Haoyi's Programming Blog

Table of Contents

uJson: fast, flexible and intuitive JSON for Scala

Posted 2018-03-31
Mill: Better Scala BuildsHow To Drive Change as a Software Engineer

uJson is a new JSON library for the Scala programming language. It serves as the back-end for the uPickle serializaiton library, but can be used standalone to manipulate JSON in a way that is fast, flexible and intuitive, far more than the existing JSON libraries in the Scala library ecosystem. This post will go over what makes uJson an improvement over other JSON libraries that are available, and why you might consider using uJson and uPickle in your next big project.


Intuitiveness

There are a lot of existing JSON libraries in Scala: Circe, Argonaut, Play-Json, and many others. However, none of them achieve the heights of intuitiveness that someone coming from Python, Ruby or Javascript might expect working with JSON data types.
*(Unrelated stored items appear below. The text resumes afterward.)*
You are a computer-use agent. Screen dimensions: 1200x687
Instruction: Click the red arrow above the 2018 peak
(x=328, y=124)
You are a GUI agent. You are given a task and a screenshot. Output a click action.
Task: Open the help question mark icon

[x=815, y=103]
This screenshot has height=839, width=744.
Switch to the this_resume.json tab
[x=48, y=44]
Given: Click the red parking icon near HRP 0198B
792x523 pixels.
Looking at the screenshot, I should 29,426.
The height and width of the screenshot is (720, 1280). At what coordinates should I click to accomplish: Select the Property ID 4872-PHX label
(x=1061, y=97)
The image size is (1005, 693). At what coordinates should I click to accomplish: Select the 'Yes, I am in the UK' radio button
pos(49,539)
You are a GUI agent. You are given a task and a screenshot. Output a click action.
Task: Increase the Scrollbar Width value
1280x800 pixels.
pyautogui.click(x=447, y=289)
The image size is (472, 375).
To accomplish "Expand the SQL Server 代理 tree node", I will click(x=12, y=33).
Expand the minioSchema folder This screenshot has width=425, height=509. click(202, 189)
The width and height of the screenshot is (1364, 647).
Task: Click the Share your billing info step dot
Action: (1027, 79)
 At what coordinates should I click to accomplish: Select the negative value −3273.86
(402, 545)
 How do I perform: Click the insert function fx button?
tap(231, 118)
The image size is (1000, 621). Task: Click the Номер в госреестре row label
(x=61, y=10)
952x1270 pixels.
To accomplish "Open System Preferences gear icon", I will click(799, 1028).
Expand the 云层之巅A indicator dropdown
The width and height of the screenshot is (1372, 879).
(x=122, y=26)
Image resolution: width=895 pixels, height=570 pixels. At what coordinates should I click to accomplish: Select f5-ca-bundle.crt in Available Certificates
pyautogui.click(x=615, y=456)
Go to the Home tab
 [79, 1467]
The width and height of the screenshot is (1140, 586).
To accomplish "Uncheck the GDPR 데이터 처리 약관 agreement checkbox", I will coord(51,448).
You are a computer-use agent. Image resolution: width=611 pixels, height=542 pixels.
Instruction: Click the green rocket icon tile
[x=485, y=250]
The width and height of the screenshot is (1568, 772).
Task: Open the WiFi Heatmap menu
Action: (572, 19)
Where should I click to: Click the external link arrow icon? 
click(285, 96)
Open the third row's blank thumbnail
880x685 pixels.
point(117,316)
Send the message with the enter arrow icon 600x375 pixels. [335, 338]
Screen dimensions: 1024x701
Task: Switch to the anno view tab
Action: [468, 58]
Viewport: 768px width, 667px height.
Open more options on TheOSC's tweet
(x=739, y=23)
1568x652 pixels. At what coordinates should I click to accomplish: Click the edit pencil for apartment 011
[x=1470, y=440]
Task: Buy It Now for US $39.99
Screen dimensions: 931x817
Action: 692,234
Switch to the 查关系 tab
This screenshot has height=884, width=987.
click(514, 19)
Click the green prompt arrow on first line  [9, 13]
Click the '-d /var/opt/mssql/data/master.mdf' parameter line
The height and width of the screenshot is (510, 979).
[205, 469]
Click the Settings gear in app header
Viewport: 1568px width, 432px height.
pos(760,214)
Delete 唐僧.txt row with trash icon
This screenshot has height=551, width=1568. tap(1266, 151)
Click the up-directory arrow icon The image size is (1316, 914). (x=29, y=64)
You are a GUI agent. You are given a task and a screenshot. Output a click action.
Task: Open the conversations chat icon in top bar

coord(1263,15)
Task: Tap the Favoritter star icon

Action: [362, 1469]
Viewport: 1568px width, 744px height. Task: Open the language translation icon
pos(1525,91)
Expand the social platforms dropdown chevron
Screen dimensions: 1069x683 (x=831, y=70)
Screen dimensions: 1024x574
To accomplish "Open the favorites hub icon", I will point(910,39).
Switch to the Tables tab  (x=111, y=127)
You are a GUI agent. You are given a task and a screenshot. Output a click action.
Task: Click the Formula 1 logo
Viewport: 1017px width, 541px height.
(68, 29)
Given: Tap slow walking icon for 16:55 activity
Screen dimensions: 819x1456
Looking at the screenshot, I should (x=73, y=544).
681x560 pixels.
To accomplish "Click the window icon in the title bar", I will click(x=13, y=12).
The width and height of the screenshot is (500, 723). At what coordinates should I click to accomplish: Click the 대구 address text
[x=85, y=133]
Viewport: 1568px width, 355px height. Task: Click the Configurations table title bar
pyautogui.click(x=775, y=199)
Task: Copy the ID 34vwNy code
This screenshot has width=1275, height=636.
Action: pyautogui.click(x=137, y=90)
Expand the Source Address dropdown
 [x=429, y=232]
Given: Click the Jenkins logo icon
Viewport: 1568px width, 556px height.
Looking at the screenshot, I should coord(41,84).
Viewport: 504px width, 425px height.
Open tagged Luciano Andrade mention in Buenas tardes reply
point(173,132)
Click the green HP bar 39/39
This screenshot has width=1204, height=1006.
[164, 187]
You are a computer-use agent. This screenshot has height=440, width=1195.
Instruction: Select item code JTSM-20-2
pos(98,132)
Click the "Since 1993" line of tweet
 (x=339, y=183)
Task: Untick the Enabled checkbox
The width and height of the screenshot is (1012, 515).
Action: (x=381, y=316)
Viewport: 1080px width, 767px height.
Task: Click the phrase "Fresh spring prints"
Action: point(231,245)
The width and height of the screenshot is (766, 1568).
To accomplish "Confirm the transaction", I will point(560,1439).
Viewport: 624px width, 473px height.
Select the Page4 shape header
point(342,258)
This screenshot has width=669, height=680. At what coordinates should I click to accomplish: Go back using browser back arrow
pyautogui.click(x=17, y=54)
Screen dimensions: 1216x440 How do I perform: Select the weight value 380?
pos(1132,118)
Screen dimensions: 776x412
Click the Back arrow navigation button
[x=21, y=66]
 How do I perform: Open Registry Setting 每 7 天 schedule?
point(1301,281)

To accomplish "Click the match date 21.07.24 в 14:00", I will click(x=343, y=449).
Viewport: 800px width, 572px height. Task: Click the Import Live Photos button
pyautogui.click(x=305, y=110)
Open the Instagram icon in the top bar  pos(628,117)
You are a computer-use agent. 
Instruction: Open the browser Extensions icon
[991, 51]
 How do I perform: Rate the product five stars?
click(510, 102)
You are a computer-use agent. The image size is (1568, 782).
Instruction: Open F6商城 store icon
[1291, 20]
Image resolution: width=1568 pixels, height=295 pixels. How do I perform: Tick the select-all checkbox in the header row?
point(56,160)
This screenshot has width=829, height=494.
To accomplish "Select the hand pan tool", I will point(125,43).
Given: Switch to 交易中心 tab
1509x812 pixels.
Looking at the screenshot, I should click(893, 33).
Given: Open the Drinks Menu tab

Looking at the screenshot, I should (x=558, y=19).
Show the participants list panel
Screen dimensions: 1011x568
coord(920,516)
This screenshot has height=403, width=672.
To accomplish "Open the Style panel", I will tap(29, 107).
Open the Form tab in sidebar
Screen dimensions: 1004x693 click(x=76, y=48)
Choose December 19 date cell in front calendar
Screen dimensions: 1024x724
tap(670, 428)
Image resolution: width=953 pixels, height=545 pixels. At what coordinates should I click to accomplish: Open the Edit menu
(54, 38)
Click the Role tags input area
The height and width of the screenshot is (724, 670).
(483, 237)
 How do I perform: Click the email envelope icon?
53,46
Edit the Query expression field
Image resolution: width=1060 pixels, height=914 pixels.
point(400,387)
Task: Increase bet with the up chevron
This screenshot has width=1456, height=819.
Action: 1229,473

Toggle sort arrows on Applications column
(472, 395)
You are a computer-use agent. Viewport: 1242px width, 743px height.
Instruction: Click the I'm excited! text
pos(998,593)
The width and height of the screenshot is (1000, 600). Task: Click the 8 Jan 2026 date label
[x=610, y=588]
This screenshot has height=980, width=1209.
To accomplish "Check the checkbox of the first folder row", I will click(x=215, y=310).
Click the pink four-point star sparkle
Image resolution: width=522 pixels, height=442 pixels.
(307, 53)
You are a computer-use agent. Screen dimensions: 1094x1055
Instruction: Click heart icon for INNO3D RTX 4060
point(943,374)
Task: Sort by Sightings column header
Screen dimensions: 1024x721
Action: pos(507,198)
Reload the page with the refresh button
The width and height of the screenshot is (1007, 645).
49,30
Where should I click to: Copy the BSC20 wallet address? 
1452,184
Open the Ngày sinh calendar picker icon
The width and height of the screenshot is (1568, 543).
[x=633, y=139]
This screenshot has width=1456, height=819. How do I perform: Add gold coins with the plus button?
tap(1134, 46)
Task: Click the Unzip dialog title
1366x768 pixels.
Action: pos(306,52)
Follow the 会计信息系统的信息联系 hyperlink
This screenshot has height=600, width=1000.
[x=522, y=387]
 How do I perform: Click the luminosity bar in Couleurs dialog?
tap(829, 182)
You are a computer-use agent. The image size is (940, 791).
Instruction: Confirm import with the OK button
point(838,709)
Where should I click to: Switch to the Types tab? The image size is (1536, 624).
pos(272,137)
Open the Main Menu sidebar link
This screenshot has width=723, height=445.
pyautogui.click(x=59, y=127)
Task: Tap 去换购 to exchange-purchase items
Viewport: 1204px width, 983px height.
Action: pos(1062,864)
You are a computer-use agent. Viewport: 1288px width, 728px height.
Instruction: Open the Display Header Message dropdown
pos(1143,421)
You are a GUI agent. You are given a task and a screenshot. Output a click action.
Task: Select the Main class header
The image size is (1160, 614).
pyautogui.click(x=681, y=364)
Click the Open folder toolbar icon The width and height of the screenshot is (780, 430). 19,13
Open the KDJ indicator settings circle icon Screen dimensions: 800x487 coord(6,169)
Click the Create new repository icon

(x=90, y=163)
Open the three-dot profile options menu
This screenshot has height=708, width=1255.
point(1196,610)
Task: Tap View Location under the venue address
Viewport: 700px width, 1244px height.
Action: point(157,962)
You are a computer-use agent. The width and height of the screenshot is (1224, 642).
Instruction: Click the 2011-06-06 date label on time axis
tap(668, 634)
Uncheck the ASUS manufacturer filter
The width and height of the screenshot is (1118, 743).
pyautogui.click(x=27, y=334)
Consider a simple JSON data structure:

{
  "id": "c730433b-082c-4984-9d66-855c243266f0",
  "name": "Foo",
  "counts": [1, 2, 3],
  "values": {
    "bar": true,
    "baz": 100.001,
    "qux": ["a", "b"]
  }
}

Trying to update the name field, e.g. to reverse the string, would seem like a trivial operation that should have a trivial solution. In most languages, such as Python, Ruby or Javascript, it is trivial:

Python

import json
data = json.loads("...")
data["name"] = reversed(data["name"])
updated = json.dumps(data)  

Ruby

require "json"
data = JSON.parse("...")
data["name"] = data["name"].reverse
updated = JSON.generate(data)

Javascript

data = JSON.parse("...")
data["name"] = data["name"].split("").reverse().join("")
updated = JSON.stringify(data)

Each of the above examples is trivial; even a beginner learning Python, Ruby or Javascript would have no problem understanding what each one is doing! A trivial code snippet is a fitting way of implementing a trivial task.

uJson

With uJson, manipulating JSON should be just as simple and familiar regardless of what your programming background is:

val data = ujson.read(input)
data("name") = data("name").str.reverse
val updated = data.render()

Apart from the minor syntactic differences from Python/Ruby/Javascript (e.g. using ("name") instead of ["name"] for dictionary lookup), the only additional syntax here is the .str method call. This is simply a property of working in a statically-typed language: it's effectively a cast to say "this JSON value is a String" to allow you to work with it as a String. There are similar methods .num .arr .obj for casting to other common JSON types.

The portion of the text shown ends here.